Required actions
1) In the prospectus supplement, for what price does each Right let its holder buy one share of Common Stock?
2) Pick up the prospectus supplement after its final sentence and write the next paragraph.

Passage shown
■ ■ ■ ■ ■ ■ ■
SUPPLEMENT NO. 1
TO
PROSPECTUS DATED MAY 11, 1998
COMMODORE HOLDINGS LIMITED
The section of the Prospectus entitled "Description of Securities -
`Anti-Takeover' Provisions - Stockholder Rights Plan" is amended to include the
following information:
On September 29, 1998, the Company's Board of Directors adopted a
Stockholder Rights Plan pursuant to which it entered into a Rights
Agreement with American Stock Transfer and Trust Company, as Rights
Agent (the "Rights Plan"). In accordance with the Rights Plan, the
Company issued a dividend to all stockholders of record as of November
2, 1998 (the "Record Date") of one Right. Each Right entitles the
holder to purchase one share of Common Stock for $28.34 (the "Exercise
Price"). The Rights are not evidenced by separate certificates but
rather by the stock certificates representing the Common Stock. In
addition, one Right will attach to each share of Common Stock issued
between the Record Date and the earlier of the Distribution Date (as
hereafter defined), the date the Company redeems all the Rights or
November 2, 2008 (the "Final Expiration Date"). The Rights are
transferable only upon transfer or surrender of the certificate
evidencing the Common Stock.
■ ■ ■ ■ ■ ■ ■
Data shown
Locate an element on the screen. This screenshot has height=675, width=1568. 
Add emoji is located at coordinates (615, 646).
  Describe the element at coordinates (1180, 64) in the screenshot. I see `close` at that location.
■ ■ ■ ■ ■ ■ ■
Task-by-task results
1) $28.34

2)
The Rights become exercisable upon the earliest of (the "Distribution
Date") (i) the tenth day after the announcement that a person or group
of affiliated or associated persons, except as noted in the Rights
Plan, acquires beneficial ownership of 15% or more of the Company's
voting stock (an "Acquiring Person"), or (ii) the tenth business day
(or such later date as may be determined by the Board of Directors and
the Continuing Directors, as defined in the Rights Plan, prior to such
time as any person or group of affiliated persons becomes an Acquiring
Person) after the commencement or announcement to commence a tender or
exchange offer the consummation of which would result in the ownership
of 30% or more of the Company's voting stock. Once the Rights become
exercisable, they will detach from the Common Stock and become freely
tradable. Pursuant to the Rights Plan, certain persons are exempt from
the definition of "Acquiring Person." The Rights are redeemable by the
Company at any time prior to the tenth day after a person becomes an
Acquiring Person (or at a later date in certain instances) at a price
of $.01 per Right.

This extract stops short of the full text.